そういえばうちの会社のある社員が「今回の地震のボランティア情報に『足湯』って単語があるんですが、なぜ足湯なんですか?」と訊かれた。災害ボランティアを長らくやっている人には「なんだその質問?」と思うかもしれないが、一般の人にはただのサービスのひとつにしか見えず、「なぜ足湯か」なんて疑問もわかないかもしれない。そういう意味ではこの質問はなかなかするどい質問_ということにはなる。

「足湯」- 結論から先に言うと被災者からニーズ情報を主とした主訴を聞き出すためのツール。副次的な目的としてはエコノミークラス症候群の検知のために足のむくみを確認する。

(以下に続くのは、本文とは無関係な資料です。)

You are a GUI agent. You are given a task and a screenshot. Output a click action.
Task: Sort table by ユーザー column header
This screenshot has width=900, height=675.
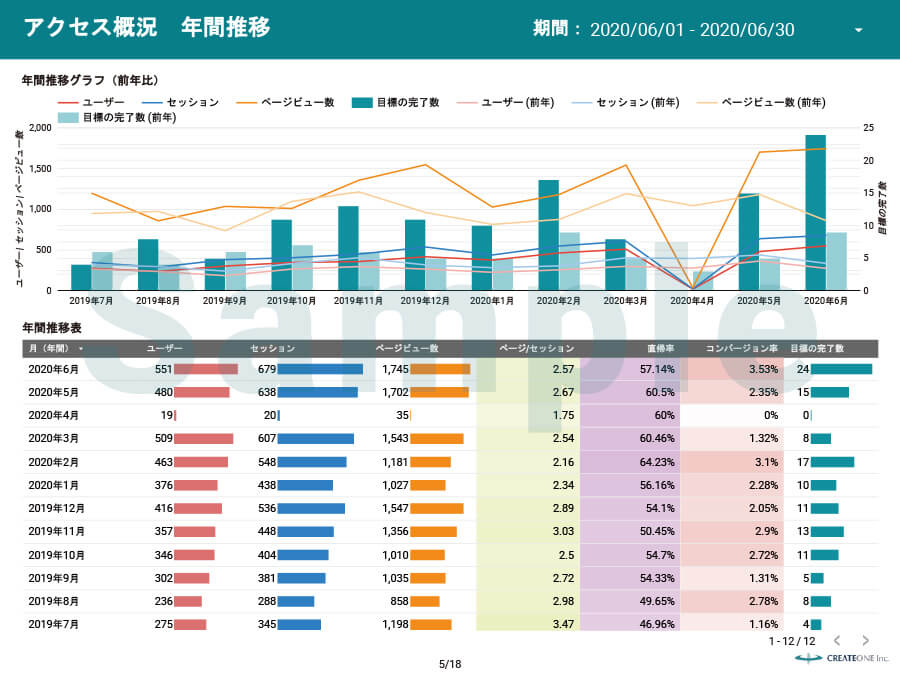164,349
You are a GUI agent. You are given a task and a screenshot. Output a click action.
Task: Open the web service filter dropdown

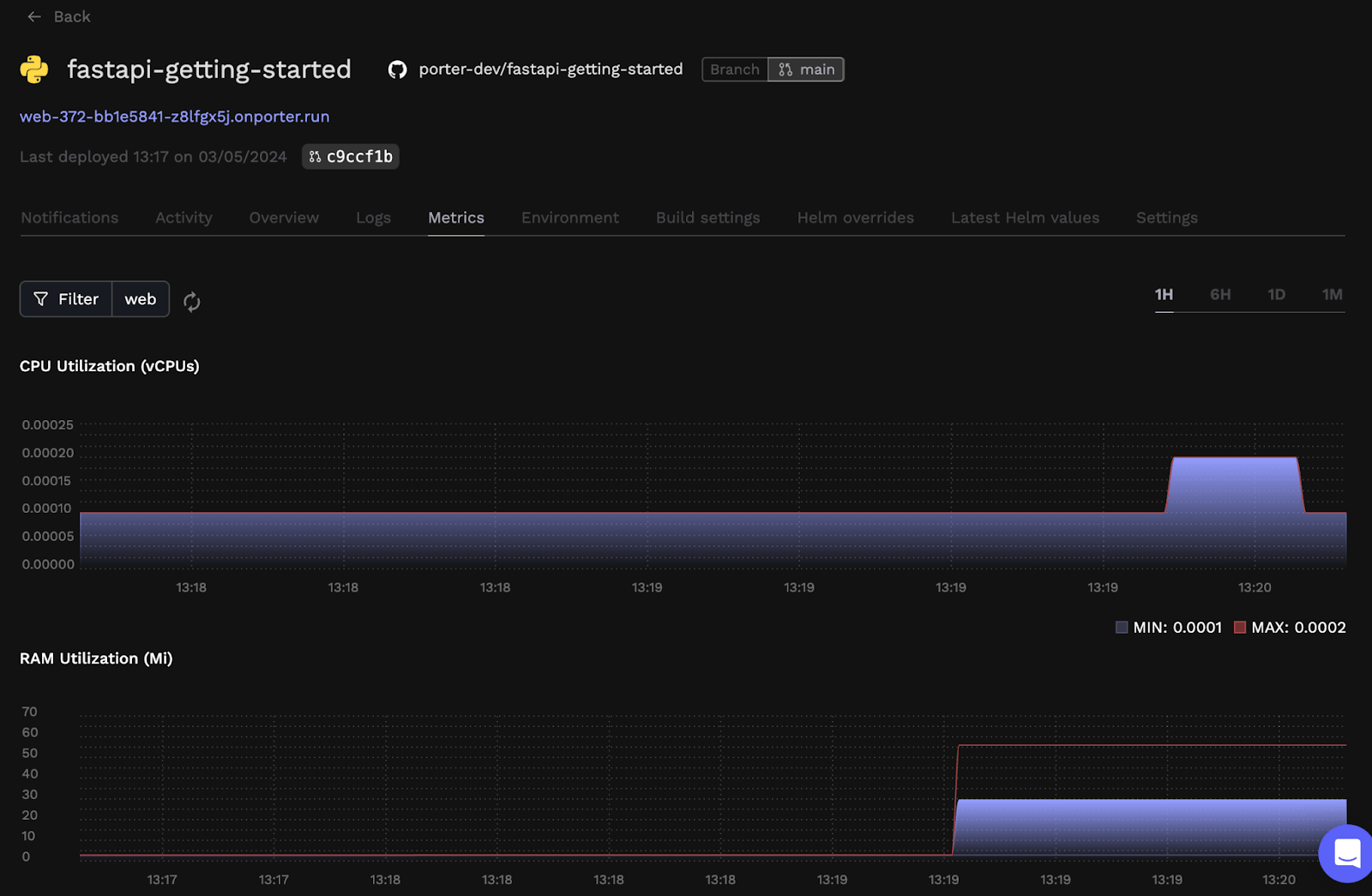(x=141, y=299)
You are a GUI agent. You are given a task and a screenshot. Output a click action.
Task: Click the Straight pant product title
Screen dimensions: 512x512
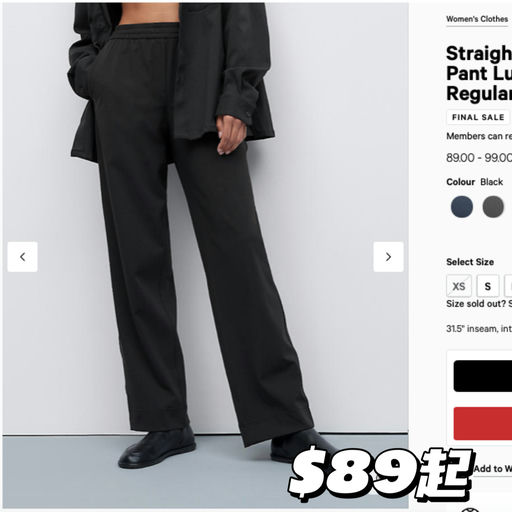[x=479, y=73]
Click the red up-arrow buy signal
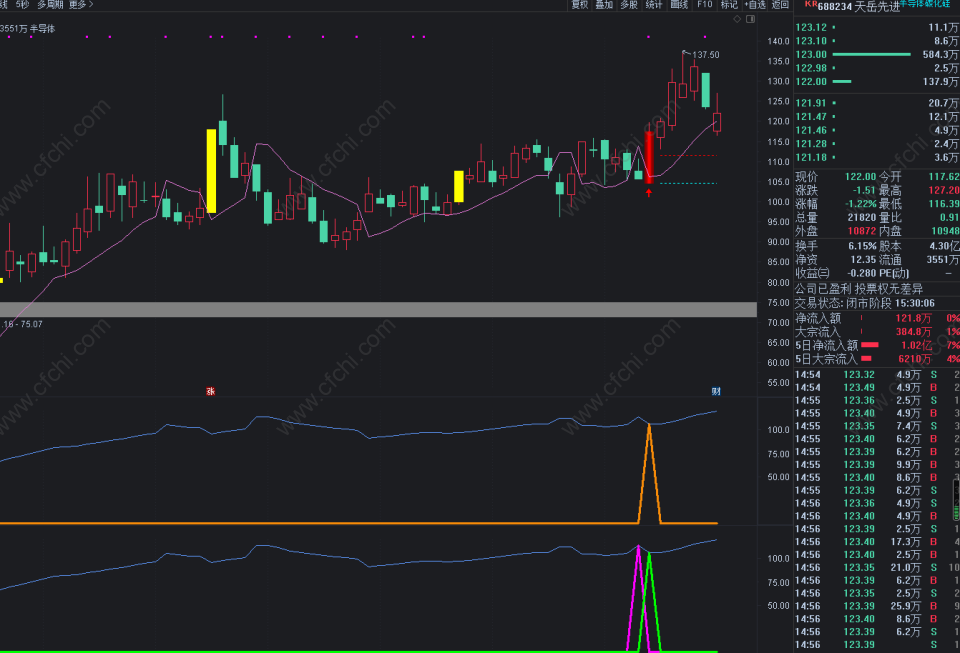The image size is (960, 653). (649, 193)
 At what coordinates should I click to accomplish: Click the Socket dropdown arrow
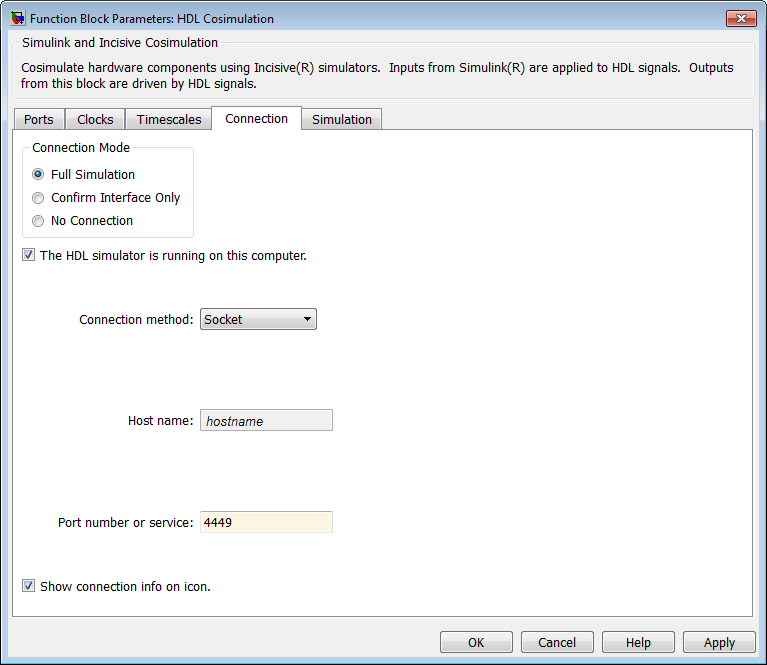[x=307, y=320]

あるいは避難生活で疲労している被災者をリラックスさせることそのもの。

意外とわからないものだが、困った人ほど困っている状況を把握できていない。被災地で言えば困ったことが多すぎて把握はしているもののどこから話したらいいかわからない、整理されていない。避難所にアンケート用紙を挟んだクリップボードをもっていって「困ったことを書いてください」「困っていることを聞かせてください」などといったところで誰も書かないし、話しもしてくれないことが多い。こういう時に困ったことをきちんと言えたり書いたりできるのは実は相当神経の図太い人だと思う。
通常よく温泉場にある足湯は大きなスペースに大量の湯をいれて勝手に入ってもらって勝手に出てもらう形式。

避難所の足湯は聞き出しツールとしてそれではいけない。わざと1人で足をつける大きさのたらいに湯をいれ、マッサージ役のボランティアが1人ついて足マッサージとセットにする。これで足湯となった瞬間に自動的に「1対1」の構図を作り出せる。マッサージ役のボランティアが体調面から自然に話しかけることで体調不良のような具体的なニーズから入り、その後生活面のニーズへと話を進めることができる。同じ構図は足湯でなくても普通のマッサージや整体などでもいけるが、これをやるにはある程度熟練したテクニックが必要になってしまう。足湯マッサージはそれよりも敷居が低く、大量素人であるボランティアには非常に向いている。同じことは水害被災地でタオルを配ってあるくとかいろいろある。

災害が起こったら活動を始める前に情報を集めることが必要なのは随分認知されてきた。しかし被災地・者から聞き出す方法はまだ発展途上だったり、結構ぶしつけに「いかがすかー」的にたずねてしまっていることが多い。長期戦の支援なればなるほど、困っていること以外にその地域の昔話や文化、方言、宗教や勢力バランスなど理解しなくては救援プロジェクトが頓挫する確立が高くなってしまう。そういう意味では足湯は強力なセンサーの一形態となる。